* _DATA SHOWN_:
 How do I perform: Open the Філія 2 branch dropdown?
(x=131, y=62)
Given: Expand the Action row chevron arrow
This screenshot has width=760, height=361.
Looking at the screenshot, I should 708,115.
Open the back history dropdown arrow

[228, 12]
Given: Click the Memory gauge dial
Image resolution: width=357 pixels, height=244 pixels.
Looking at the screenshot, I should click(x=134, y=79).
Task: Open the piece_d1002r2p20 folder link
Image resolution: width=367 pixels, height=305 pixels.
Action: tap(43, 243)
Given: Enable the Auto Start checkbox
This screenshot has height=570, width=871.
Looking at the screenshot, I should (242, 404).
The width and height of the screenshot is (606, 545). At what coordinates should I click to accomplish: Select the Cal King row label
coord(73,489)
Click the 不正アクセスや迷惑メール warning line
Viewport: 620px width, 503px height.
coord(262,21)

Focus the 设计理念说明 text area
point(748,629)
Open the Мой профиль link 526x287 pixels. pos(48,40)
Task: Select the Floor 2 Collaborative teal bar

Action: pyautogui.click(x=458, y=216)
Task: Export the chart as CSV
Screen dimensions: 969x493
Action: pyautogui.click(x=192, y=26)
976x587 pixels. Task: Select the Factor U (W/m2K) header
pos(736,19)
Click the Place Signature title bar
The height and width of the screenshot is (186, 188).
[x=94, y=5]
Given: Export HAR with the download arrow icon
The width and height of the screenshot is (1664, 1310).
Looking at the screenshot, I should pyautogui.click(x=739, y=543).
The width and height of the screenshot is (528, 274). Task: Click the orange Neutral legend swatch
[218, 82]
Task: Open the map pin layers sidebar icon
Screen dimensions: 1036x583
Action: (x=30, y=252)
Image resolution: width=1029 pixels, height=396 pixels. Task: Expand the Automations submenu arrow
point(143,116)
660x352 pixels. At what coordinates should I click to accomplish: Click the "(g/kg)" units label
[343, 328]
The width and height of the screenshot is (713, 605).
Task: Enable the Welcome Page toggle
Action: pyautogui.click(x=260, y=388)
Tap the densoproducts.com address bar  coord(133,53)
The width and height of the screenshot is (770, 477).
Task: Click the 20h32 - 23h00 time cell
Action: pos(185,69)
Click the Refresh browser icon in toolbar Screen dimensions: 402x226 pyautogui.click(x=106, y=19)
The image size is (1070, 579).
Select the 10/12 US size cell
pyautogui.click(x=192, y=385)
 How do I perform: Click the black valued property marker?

* _WORK REQUEST_: Word for word, reproduce every record shown above.

* _OUTPUT FOR THIS TASK_:
 How do I perform: Open the Філія 2 branch dropdown?
(x=131, y=62)
Given: Expand the Action row chevron arrow
This screenshot has width=760, height=361.
Looking at the screenshot, I should 708,115.
Open the back history dropdown arrow

[228, 12]
Given: Click the Memory gauge dial
Image resolution: width=357 pixels, height=244 pixels.
Looking at the screenshot, I should click(x=134, y=79).
Task: Open the piece_d1002r2p20 folder link
Image resolution: width=367 pixels, height=305 pixels.
Action: tap(43, 243)
Given: Enable the Auto Start checkbox
This screenshot has height=570, width=871.
Looking at the screenshot, I should (242, 404).
The width and height of the screenshot is (606, 545). At what coordinates should I click to accomplish: Select the Cal King row label
coord(73,489)
Click the 不正アクセスや迷惑メール warning line
Viewport: 620px width, 503px height.
coord(262,21)

Focus the 设计理念说明 text area
point(748,629)
Open the Мой профиль link 526x287 pixels. pos(48,40)
Task: Select the Floor 2 Collaborative teal bar

Action: pyautogui.click(x=458, y=216)
Task: Export the chart as CSV
Screen dimensions: 969x493
Action: pyautogui.click(x=192, y=26)
976x587 pixels. Task: Select the Factor U (W/m2K) header
pos(736,19)
Click the Place Signature title bar
The height and width of the screenshot is (186, 188).
[x=94, y=5]
Given: Export HAR with the download arrow icon
The width and height of the screenshot is (1664, 1310).
Looking at the screenshot, I should pyautogui.click(x=739, y=543).
The width and height of the screenshot is (528, 274). Task: Click the orange Neutral legend swatch
[218, 82]
Task: Open the map pin layers sidebar icon
Screen dimensions: 1036x583
Action: (x=30, y=252)
Image resolution: width=1029 pixels, height=396 pixels. Task: Expand the Automations submenu arrow
point(143,116)
660x352 pixels. At what coordinates should I click to accomplish: Click the "(g/kg)" units label
[343, 328]
The width and height of the screenshot is (713, 605).
Task: Enable the Welcome Page toggle
Action: pyautogui.click(x=260, y=388)
Tap the densoproducts.com address bar  coord(133,53)
The width and height of the screenshot is (770, 477).
Task: Click the 20h32 - 23h00 time cell
Action: pos(185,69)
Click the Refresh browser icon in toolbar Screen dimensions: 402x226 pyautogui.click(x=106, y=19)
The image size is (1070, 579).
Select the 10/12 US size cell
pyautogui.click(x=192, y=385)
 How do I perform: Click the black valued property marker?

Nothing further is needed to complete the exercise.